In my family, giving my mom Russian tea cakes for Christmas has been a tradition for as long as I can remember. Russian tea cakes (they’re also called Mexican wedding cakes) are little rich mounded cookies rolled in powered sugar. When my mom’s mom, my Grandma, still lived in Toledo, Ohio, she used to send a box of Russian tea cakes to her every Christmas. Then when Grandpa died, and Grandma moved to Seattle, she continued making them. Every Christmas, my mom would get a batch of Russian tea cakes, and she was always pleased. When we opened presents on Christmas Day, each of us would get one tea cake (we shared all of our food gifts that way), and then the container would go in the fridge and my mom would eat them gradually over the year. When Grandma died in 1989, I assumed someone would have to keep up the tradition, so I did. Every year for 17 years, I’ve made Russian tea cakes for my mom. She puts them in the fridge, and eats them so gradually that she doesn’t eat the last one until the next Thanksgiving. I’ve always enjoyed making my mom happy, continuing a family tradition from her childhood. Then when I had her proofread this blog post, she said it wasn’t an old family tradition. She doesn’t know why Grandma started making Russian tea cakes for her. She doesn’t remember that Grandma mailed them to her from Ohio. Well. Maybe they’re a tradition now.

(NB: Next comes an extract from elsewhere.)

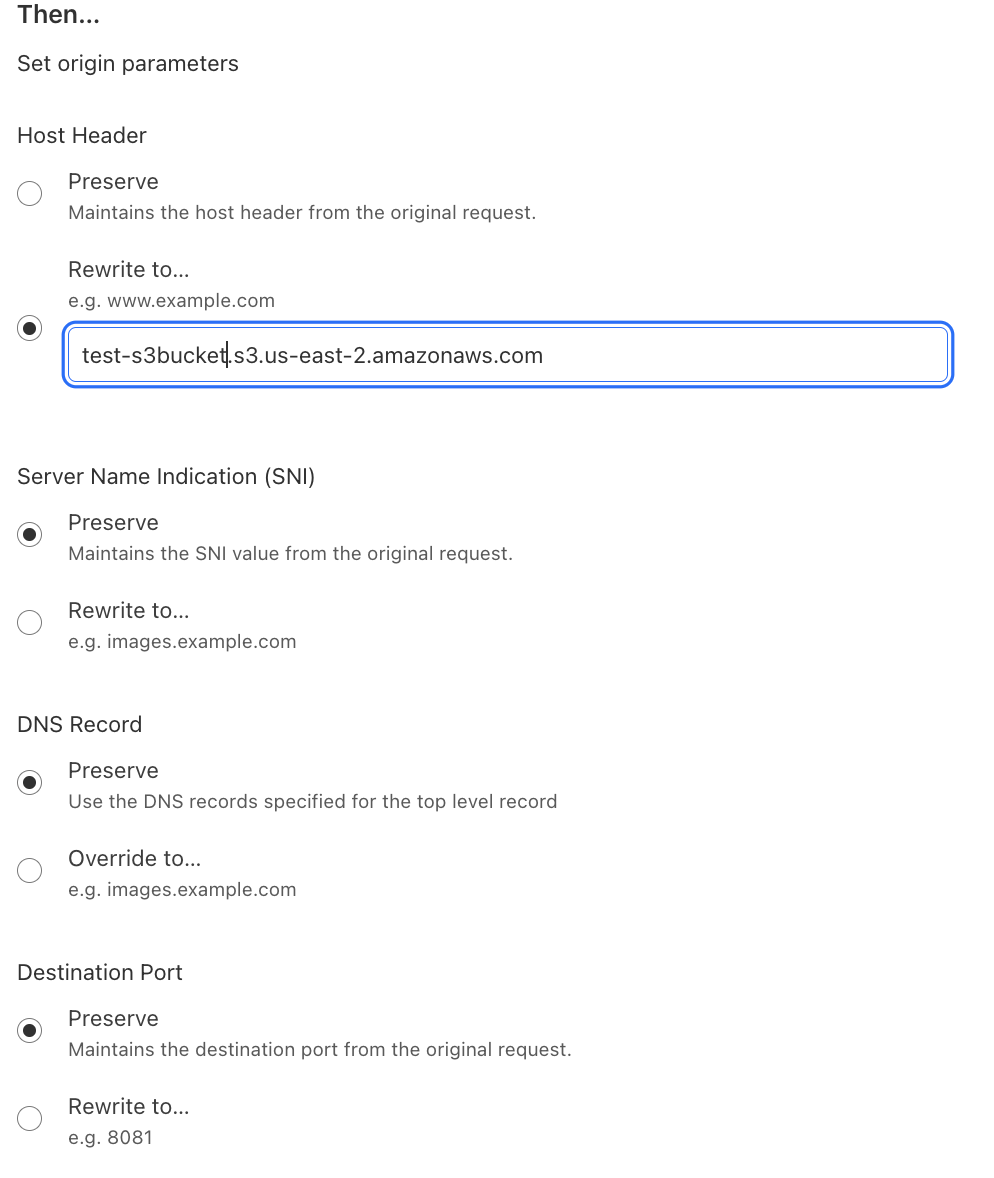Choose the DNS Record Override radio button

(30, 871)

For Christmas this year, I gave Kyle a batch of peanut butter cookie dough, preformed into cookie-sized balls and frozen. He loves peanut butter cookies, and he likes mine the best. So this way, he can bake some fresh cookies for himself whenever he wants. I’ve done this before, for Christmas and for his birthday, and he likes it. I wonder, if I died, would someone make peanut butter cookie dough for him every Christmas? Probably not. My sister might, but she doesn’t cook and she doesn’t eat much sweets.

I thought about making Hoppin’ John for New Year’s Day this year. But Kyle doesn’t particularly like it, and that tradition doesn’t mean that much to him. I finally realized that I really wanted to make a meal for people this Christmas time. I didn’t cook Christmas dinner for my family this year; we went to the retirement home where my mom lives. So last Wednesday I took lunch to my friend Bob’s informal co-working space. There were five people there that day. I made spaghetti and meatballs and a green salad, and I bought a loaf of bread with garlic cloves baked in it and made garlic butter. Everyone enjoyed it. Yay! I got to make a meal for people.

Happy New Year! I hope you have a happy and prosperous 2017. I hope you enjoy all of your traditional foods at the holidays, and that if someone passes away, you take up the tradition and carry it on.